_Tasks to carry out_
[1] Can you extract the ocean connectivity text word for word, from "For shallow-water organisms, there" to "have many newcomers."?
[2] How would the ocean connectivity text go on after its final sentence? Continue it from there.

_Document segment_
=== Begin Enclosure ===

About the author: Sabrina Heiser (she/her/hers) is a PhD Candidate in Dr. Charles D. Amsler’s lab at the University of Alabama at Birmingham. Her research focuses on the factors driving the geographic distribution of chemical defenses in a red seaweed. For her sample and data collection, she gets to go and SCUBA dive in Antarctica. She received her B.Sc. in Marine Biology from Plymouth University (UK) and is originally from Germany. Follow her adventures on her website or @SabrinaHeiser.
For shallow-water organisms, there generally seems to be a separation between the Pacific and Indian Oceans. Habitats within these ocean basins are geographically isolated (such as Hawai’i, Fiji, or the Red Sea) and do not have many newcomers.
As we get into deeper and darker habitats, our knowledge about genetic connectivity seems to disappear. Andrews et al. (2020) looked at the connectivity of three Etelis snapper species (Figure 1).

=== End Enclosure ===

_Entries shown_
=== Begin Enclosure ===

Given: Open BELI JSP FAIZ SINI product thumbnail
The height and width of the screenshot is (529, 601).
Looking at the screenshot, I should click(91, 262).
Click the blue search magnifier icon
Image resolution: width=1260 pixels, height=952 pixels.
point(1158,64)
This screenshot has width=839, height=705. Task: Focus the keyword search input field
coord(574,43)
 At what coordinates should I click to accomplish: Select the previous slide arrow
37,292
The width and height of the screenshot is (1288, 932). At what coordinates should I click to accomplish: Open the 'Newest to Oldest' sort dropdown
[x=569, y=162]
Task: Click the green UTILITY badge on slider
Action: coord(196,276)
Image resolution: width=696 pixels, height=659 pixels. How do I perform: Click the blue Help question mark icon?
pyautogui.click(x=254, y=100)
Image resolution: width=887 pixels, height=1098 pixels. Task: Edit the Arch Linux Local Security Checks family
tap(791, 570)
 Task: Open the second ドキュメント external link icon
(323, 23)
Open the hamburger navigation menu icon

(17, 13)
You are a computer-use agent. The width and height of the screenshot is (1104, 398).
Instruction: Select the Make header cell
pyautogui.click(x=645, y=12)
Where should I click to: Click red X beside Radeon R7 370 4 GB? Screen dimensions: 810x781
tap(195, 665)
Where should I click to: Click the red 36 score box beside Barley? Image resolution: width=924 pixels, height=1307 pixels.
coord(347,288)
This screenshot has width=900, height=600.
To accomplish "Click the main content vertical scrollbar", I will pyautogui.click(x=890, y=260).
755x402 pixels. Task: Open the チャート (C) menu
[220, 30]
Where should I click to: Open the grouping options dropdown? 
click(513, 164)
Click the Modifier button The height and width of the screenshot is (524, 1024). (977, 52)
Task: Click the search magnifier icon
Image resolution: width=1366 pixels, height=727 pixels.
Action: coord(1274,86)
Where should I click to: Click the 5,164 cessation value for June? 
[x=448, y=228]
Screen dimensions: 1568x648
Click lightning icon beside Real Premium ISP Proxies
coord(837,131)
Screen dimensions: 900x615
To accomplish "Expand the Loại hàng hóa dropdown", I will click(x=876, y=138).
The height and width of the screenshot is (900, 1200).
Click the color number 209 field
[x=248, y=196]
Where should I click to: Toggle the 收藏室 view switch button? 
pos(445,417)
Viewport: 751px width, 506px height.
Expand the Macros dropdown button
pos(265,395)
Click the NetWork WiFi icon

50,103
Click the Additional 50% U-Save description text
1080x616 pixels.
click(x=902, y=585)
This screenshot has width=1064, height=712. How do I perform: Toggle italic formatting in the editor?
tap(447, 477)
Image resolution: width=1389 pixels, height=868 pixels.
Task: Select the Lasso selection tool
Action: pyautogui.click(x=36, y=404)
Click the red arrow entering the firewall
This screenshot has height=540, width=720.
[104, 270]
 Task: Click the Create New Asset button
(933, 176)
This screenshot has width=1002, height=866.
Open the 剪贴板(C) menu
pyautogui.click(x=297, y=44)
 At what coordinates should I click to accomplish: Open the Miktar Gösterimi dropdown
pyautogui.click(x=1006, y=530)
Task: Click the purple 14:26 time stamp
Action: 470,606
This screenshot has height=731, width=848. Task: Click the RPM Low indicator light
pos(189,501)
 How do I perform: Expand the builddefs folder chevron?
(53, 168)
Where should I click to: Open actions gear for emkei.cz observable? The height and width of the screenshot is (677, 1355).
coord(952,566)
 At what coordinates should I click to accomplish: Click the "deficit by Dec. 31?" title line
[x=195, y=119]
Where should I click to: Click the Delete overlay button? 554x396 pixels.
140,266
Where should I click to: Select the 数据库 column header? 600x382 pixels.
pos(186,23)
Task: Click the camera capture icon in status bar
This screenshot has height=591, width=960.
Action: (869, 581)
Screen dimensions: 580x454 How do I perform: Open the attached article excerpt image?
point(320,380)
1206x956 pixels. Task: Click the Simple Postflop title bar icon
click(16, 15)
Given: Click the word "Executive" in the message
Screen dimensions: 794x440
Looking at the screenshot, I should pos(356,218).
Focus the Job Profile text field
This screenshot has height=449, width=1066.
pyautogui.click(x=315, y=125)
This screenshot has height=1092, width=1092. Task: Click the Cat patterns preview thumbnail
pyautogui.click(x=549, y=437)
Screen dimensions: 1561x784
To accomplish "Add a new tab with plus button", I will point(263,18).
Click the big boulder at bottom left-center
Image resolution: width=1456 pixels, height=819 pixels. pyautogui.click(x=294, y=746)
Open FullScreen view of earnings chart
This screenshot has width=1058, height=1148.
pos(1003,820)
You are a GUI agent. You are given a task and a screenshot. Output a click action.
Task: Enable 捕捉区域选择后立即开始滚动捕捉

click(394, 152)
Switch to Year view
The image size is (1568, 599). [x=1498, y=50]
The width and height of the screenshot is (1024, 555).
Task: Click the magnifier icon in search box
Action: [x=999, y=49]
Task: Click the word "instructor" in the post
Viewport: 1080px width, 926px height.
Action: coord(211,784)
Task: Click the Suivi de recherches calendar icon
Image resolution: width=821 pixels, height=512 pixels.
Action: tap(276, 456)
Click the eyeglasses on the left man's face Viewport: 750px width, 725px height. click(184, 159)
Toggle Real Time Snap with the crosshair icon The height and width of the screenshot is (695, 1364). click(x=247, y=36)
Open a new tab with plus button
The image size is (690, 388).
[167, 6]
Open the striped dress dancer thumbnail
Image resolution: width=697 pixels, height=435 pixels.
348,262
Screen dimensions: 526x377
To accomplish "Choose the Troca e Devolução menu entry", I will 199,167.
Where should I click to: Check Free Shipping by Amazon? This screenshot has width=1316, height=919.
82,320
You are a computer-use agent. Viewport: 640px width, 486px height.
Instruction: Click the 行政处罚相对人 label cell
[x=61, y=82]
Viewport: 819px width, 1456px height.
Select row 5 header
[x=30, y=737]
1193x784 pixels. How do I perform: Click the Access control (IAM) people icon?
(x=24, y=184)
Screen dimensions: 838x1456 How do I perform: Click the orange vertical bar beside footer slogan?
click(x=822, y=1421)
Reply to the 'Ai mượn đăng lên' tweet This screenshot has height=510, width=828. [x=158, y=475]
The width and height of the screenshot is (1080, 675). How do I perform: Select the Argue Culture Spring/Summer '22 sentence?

=== End Enclosure ===

_Task-by-task answers_
[1]
For shallow-water organisms, there generally seems to be a separation between the Pacific and Indian Oceans. Habitats within these ocean basins are geographically isolated (such as Hawai’i, Fiji, or the Red Sea) and do not have many newcomers.

[2]
The larvae of these slow-growing, long-lived species (most of them can grow older than I am right now) remain for a long time in the water column and are found further offshore than their shallow-water counterparts. But does this mean that they also travel further?
The distribution ranges vary slightly between the three snapper species (Figure 2) and one of the species (E. coruscans) has a more adventurous lifestyle by feeding up to 50m above the sea floor. In order to investigate the genetic connectivity of the snapper species, the authors used the mitochondrial cytochrome b gene for all three species and microsatellite markers for two of the species.

Shallow-water species have shallower coalescence, bottlenecks caused by changes in sea-level as a result of glaciation. Surprisingly, the same pattern was found in the three deeper water snappers (Figure 3). Even though these three species should have been less affected by sea-level changes. Andrews et al. (2020) hypothesize that bottlenecks nevertheless occur as only few females successfully produce the majority of the next generation.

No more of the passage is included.